External demographic datasets (CA_income_data_2019.csv, acs2017_county_data.csv) External datasets were also used to complement the available datasets. These external datasets provide 2 important information:
- Income per capita of each county
- Minority percentage of each county Data pre-processing was also done in the external datasets to ensure data types were appropriately converted and column names to match that of the given datasets.
These 4 datasets were then merged into 1 main dataframe ("df_analysis") based on "county_names" for subsequent analysis
Exploring the data leads to a few observations:
- There were 5 counties that were consistently in the bottom 10 for performance in ACT and SAT tests. These are Colusa, Merced, Glenn, Fresno, Kings. And interestingly, all 5 counties have minority percentage more than the statewide median of 47.15%.
- There were 3 counties that were consistently in the bottom 10 for participation rates in ACT and SAT tests. These are Tuolumne, Shasta, Yuba.
For a quick overview on the potential correlations between any 2 features in the main dataframe "df_analysis", a pairplot and correlation table were produced. Here are the general results worth mentioning:
- Higher minority percentage in a county is strongly correlated to lower performances in ACT and SAT tests.
- Higher minority percentage in a county is moderately correlated to higher participation rates in SAT tests but negligble in ACT tests.
- Higher income per capita in a county is moderately associated with higher performances in ACT and SAT tests.
- Higher income per capita in a county is moderately associated with higher participation rates in ACT and SAT tests. However, it is worth noting that correlation is more positive for SAT than for ACT.
- Understandably so, counties with higher performances in ACT tests is strongly associated with higher performances in SAT tests.
Conclusions:
From this project, we have concluded that there is a negative correlation between minority percentages and test performances. A higher minority percentage county likely means that there are racial segregation. This is also supported by research which shows high levels of racial segregation in schools leads to poorer education levels and even beyond in terms of job opportunities. (source)
Furthermore, we have identified the worst performing counties that also happen to have high percentages of minority.
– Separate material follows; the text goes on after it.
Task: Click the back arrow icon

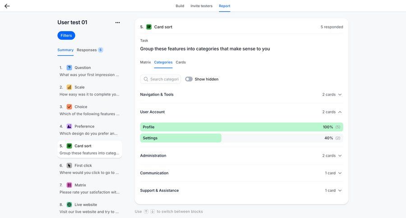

If resources need to be allocated promptly, these are the 5 counties that require funding in terms of improving education level and racial segregation of students in schools.
Recommendations:
The State of California could impose a racial quota in schools, as far as possible. The racial quota should reflect the statewide percentages, so that schools have well balanced student demographics. This can potentially translate to better test performances and even better job opportunities as supported by research.
As a start, the state could look into funding the 5 counties (Colusa, Merced, Glenn, Fresno, Kings) identified as the worst performing ones which also have high levels of minority percentage. Following which, the state could look into assisting schools in Los Angeles which has the most number of schools. The main objective is to prevent racial segregation by introducing racial quota for each school. In regions where introducing a racial quota is not feasible, efforts should be introduced to promote racial integerations within schools.
- Income inequality between counties/districts
- Racial proportions within each school
- Fundings within each county
- county minority percentage is used to reflect the school minority percentage (due to lack of data)
- minority percentage data was taken from 2017 data. It is assumed that there is no change between 2017 and 2019 (due to lack of data).